A6M3 Zero flies again

マイク・スポルディングが、ワシントン州エバーレットのペイン・フィールドで2025年5月5日に実施された修復後初のテスト飛行において、ミリタリー・アビエーション・ミュージアム所蔵の三菱A6M3モデル32を離陸させた。(サイモン・バトラー/ヴィンテージ・アビエーション・ニュース、MAM)  


A6M3モデル32 ゼロは、1990年初頭にマーシャル諸島のタロア島で発見された2機の機体の損傷した残骸からレストアされたもの。

 大日本帝国海軍(IJN)の第二次世界大戦用A6M3型32式(零戦)ゼロ戦闘機が、1990年に回収されて35年、製造から83年を経て、2025年5月5日にワシントン州エバーレットのペイン・フィールドで初めて空に舞い上がった。ここまでの入念な修復プロジェクトは、軍事航空博物館、ヴィンテージ航空機修復チーム「レジェンド・フライヤーズ」、フリーランスの戦争機専門家ブラッド・ピルグリムによる共同作業だった。機体は、A6Mゼロの操縦経験はないものの、他の多くのヴィンテージ軍用機の操縦経験を持つパイロット、マイク・スポルディングが操縦した。

 A6M3型32式ゼロは、1990年初頭にマーシャル諸島のタロア島で発見された2機の損傷した残骸を組み合わせることで復活した。

 機体は、ライトベージュの塗装に尾番号S-112とBuNo: 994を掲げ、シアトル北部のピュージェット湾河口沿いの岸辺と内陸部で複数の円形ルートを飛行した。軍事航空博物館(MAM)が発表したフライトレーダーの軌跡が示してる。興味深いことに、この軌跡は実際はゼロを追尾したT-34C追尾機のものだ。これは「ゼロの外部に問題が発生した場合、スポルディングがコクピットから確認できない可能性があったため、安全を確保するため」に実施された。

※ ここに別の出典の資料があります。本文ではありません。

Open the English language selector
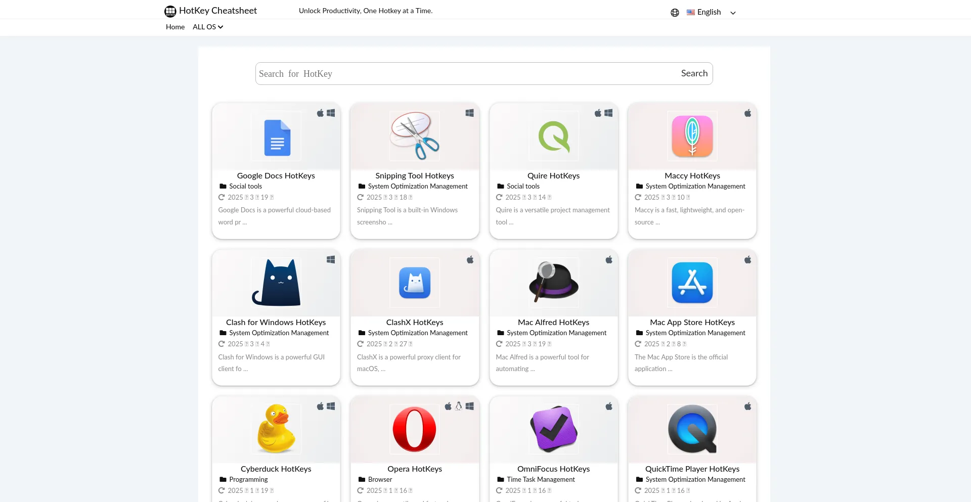The height and width of the screenshot is (502, 971). coord(709,12)
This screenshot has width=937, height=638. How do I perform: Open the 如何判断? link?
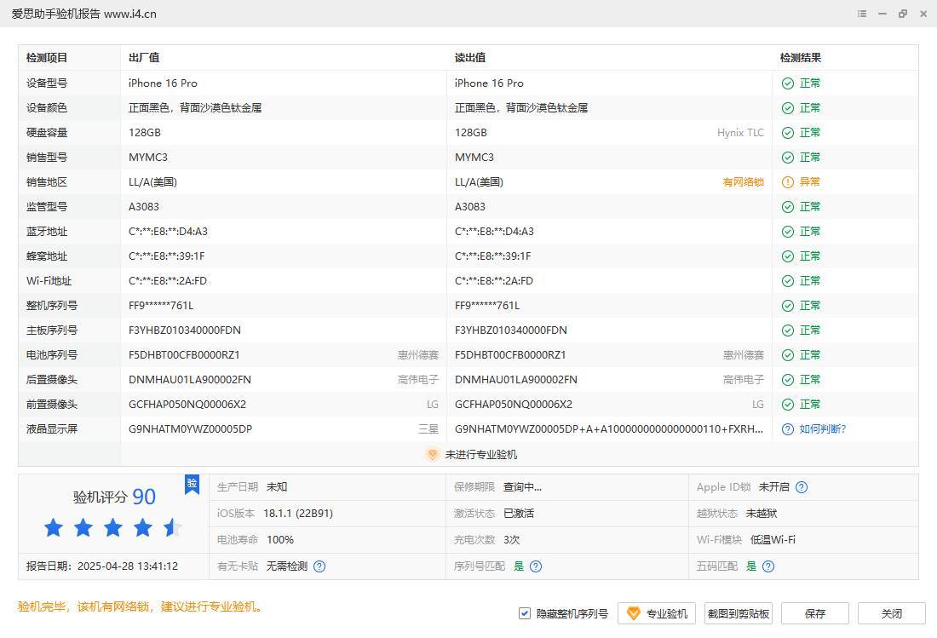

 興味深いことに、このゼロは、1990年初頭にマーシャル諸島のタロア島で発見されたA6M3型32式ゼロの放棄され損傷した前部と後部の機体から復元されたものだ。MAMは、機体は戦時中の日本海軍(IJN)と米国戦略爆撃調査団の文書によると、異なる2機であったと推測している。MAMの学芸員リチャード・マロリー・アールナットは、この件について本誌にさらに詳細を明かしました(詳細は後日掲載する)。

 この「新しい」ゼロは、オリジナルの栄12エンジンではなくR-1830エンジンで飛行した。修復プロジェクトには複数の修復工房が関与し、2011年にレジェンド・フライヤーズがプロジェクトを取得した後、MAMが2020年末に初めて関与しました。スポルディングは、2024年5月から8月にかけて修復されたゼロの最初のエンジン試験とタクシー試験を実施した。


機体の戦時中の歴史、回収、修復

1990年、ジョンとトム・スターリング兄弟(ラボン・ウェブと共に)はタロアで3ヶ月間キャンプを張り、2機のゼロ戦闘機を組み立てるための部品を回収し、1991年5月までにジョン・スターリングのアイダホ州ボイシーに運んだ。この際の機体の一つ、A6M3型22式シリアル番号3489の機体はほぼ完成しており、最終的にイギリスの帝国戦争博物館に売却され、現在「発見時の状態」で展示されている。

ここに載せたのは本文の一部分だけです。